For tenants in older buildings filled with lead-based paint, gut renovations and construction on the inside are known to litter buildings with lead-laden dust, often higher than federal standards, and forcing some to go on rent strike.
One East 12th Street resident, Holly Slayton, was told by her doctor to wear a mask inside her own home, along with her daughter, when construction dust seeped through her floorboards and dust was found with four times the federal threshold for lead about two years ago.
"It has made life a living hell for me and my child," said Slayton, one of the tenants living in a building formerly owned by notorious landlord Raphael Toledano, who foreclosed on many East Village properties.
"We need super fines and penalties," she said. "They're dropping the ball."
Meanwhile, the new study found street vendors were slapped with 21 times as many fines as landlords who violate lead safety standards have since 2004.
Vendors also paid the fines at a much higher rate than landlords, 35 percent versus less than one percent. Overall, vendors paid more than $5 million in fines for those adjudicated through the administrative trials and hearings office.
"Ultimately, the data pose the question of whether the City cares more about ensuring food carts are placed correctly on the sidewalk than ensuring that landlords won't continue to poison their tenants with lead dust," the study said.

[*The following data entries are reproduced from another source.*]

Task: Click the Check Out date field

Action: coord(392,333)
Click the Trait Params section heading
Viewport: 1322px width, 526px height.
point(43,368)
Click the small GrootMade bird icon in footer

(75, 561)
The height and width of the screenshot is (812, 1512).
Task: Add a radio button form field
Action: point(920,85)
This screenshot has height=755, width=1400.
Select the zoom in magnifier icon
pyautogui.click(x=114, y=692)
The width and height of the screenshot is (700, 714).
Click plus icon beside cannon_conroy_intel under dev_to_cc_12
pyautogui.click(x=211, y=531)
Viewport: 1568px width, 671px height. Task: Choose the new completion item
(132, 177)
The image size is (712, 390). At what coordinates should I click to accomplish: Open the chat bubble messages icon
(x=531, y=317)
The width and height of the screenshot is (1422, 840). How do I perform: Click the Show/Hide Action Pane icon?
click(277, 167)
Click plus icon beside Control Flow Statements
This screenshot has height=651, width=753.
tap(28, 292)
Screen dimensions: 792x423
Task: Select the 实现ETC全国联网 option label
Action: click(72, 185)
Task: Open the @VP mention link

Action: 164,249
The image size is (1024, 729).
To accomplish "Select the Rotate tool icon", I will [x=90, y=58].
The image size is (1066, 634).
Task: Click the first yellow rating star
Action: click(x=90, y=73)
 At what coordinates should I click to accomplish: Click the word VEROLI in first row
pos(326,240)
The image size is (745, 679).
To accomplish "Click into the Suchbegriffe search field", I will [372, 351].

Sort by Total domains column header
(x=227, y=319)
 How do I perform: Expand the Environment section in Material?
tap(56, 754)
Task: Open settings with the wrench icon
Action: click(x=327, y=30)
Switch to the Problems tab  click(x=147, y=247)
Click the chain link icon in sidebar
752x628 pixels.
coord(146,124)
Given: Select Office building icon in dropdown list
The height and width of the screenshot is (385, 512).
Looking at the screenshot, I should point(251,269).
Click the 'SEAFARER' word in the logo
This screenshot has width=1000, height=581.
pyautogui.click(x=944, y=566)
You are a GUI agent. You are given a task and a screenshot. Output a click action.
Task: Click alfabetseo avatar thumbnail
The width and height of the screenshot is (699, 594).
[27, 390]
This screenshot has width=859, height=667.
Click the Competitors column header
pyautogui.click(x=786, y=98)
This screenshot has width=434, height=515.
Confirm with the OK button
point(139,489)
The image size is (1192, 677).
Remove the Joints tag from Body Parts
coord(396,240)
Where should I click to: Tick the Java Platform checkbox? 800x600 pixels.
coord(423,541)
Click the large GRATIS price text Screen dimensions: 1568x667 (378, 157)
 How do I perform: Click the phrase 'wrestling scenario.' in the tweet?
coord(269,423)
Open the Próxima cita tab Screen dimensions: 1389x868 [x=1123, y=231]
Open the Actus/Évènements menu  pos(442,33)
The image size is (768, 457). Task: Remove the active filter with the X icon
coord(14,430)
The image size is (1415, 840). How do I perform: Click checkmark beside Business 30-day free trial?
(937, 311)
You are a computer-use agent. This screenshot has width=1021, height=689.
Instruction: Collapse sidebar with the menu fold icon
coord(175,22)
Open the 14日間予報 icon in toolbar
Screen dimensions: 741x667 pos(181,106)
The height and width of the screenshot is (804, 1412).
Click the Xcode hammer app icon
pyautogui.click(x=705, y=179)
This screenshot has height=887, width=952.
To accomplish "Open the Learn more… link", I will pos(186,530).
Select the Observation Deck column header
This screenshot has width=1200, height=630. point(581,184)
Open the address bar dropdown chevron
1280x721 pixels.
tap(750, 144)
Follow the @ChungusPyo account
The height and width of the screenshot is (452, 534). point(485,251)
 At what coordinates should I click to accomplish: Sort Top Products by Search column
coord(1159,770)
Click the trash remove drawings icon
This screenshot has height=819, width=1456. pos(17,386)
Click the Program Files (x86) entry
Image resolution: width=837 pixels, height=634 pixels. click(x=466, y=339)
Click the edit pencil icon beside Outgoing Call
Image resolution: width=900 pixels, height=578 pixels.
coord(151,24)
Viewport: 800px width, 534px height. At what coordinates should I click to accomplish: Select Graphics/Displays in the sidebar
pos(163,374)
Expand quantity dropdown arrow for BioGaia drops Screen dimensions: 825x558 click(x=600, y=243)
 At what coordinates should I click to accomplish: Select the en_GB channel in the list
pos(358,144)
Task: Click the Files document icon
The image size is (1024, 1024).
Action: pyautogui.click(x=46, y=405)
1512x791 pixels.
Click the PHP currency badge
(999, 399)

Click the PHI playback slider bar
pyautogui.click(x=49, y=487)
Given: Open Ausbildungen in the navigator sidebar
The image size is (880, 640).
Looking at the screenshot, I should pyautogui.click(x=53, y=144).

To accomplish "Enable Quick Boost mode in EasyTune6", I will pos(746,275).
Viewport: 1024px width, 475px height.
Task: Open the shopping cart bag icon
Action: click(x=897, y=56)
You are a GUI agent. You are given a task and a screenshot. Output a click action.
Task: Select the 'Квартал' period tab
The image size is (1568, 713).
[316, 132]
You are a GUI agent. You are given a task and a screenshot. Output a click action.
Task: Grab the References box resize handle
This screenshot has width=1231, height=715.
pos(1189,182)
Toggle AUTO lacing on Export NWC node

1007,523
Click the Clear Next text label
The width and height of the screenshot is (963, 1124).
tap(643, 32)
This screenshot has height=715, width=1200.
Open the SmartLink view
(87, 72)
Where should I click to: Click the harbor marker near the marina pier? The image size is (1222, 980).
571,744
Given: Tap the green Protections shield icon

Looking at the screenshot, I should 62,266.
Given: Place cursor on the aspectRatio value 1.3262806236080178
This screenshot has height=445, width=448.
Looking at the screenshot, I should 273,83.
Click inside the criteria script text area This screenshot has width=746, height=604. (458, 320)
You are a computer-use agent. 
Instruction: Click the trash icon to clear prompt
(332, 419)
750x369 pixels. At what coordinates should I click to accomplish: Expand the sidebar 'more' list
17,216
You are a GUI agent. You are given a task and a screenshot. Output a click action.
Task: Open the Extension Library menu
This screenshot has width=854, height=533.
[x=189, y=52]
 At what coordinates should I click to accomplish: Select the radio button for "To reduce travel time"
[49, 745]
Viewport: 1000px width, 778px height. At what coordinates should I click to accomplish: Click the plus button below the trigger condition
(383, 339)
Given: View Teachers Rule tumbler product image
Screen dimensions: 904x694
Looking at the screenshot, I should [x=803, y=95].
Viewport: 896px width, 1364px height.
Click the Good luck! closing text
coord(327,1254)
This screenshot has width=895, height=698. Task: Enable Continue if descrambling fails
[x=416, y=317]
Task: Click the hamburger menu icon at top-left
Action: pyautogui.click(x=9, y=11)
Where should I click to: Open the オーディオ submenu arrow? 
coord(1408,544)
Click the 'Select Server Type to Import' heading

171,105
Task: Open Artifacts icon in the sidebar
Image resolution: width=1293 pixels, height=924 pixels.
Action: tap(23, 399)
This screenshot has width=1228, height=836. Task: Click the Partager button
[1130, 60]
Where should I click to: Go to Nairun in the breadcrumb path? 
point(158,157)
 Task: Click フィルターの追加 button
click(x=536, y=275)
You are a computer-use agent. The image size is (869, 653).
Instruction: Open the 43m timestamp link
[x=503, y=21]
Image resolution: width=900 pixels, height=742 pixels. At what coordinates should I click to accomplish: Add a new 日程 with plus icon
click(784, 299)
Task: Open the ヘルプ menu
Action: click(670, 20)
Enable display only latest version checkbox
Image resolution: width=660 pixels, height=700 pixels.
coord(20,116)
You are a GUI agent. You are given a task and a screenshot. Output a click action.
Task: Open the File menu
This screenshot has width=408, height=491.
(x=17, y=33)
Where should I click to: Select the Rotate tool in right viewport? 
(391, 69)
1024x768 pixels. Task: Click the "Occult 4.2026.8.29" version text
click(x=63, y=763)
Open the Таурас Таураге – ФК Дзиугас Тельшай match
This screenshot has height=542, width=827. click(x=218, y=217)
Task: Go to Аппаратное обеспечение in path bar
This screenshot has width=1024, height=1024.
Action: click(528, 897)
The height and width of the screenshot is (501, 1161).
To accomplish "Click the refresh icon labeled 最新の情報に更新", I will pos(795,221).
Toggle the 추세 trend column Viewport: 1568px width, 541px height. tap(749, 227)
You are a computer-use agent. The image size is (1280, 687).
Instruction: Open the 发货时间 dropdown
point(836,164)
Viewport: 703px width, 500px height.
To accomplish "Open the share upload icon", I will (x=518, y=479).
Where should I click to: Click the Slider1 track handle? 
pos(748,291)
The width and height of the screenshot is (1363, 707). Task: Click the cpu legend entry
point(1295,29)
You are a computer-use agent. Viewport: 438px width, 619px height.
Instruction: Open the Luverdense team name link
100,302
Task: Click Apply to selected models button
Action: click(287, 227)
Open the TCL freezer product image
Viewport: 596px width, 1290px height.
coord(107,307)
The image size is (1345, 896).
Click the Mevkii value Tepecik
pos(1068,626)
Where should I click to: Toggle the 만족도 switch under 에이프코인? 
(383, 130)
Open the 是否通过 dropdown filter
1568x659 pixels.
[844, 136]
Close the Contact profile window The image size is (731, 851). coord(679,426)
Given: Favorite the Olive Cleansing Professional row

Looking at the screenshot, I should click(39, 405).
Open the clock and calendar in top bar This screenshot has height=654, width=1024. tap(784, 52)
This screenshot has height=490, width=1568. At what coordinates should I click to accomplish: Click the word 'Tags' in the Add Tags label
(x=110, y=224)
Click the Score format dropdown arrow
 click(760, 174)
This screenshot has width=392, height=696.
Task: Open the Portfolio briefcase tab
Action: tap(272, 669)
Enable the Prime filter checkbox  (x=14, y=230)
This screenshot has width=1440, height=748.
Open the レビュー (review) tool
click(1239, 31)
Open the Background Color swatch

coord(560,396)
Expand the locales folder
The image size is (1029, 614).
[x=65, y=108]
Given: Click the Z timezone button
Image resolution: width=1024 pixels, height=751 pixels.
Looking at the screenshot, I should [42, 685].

For instance, the health department collected $1.6 million in fines from vendors for placing a cart in a bus stop, too close to a driveway, on a subway or crosswalk compared to the $10,090 for maintaining safety standards regarding lead-based paint since 2004. Fines for a vendor's cart touching or leaning against a building totaled nearly $91,000.
"It's painfully clear that the city is not doing its part to enforce (the laws)," said Council Member Carlina Rivera, who represents the East Village where Slayton lives.
City Hall disputed the results.
"We vigorously dispute the results of this report, which seems based on incomplete information," mayoral spokesperson Will Baskin-Gerwitz said.
"The City is now collecting nine times as much in these fines as it was six years ago, and enhancing its legal efforts through tenant protection lawsuits that will allow it to collect even more from faulty landlords," Baskin-Gerwitz said.
He pointed to more than $194,000 in fines collected by the Law Department since 2013 for lead violations, about 54 percent of fines issued. The fines collected by the Law Department are from landlords who didn't pay within 60 days after the OATH adjudication process.
Even the study authors acknowledge a lack of data, noting they did not have information on what violations or fines were issued before any violations were heard through the OATH adjudication process.
One of the recommendations for the Health Department included making all lead enforcement actions publicly available online, such as lead reports and commissioner's orders.
Advocates rallied a day before a City Council oversight hearing on stricter lead laws passed earlier this year, chanting as the season's first flurries fell, "make the landlords do what's right, give the laws a tougher bite!"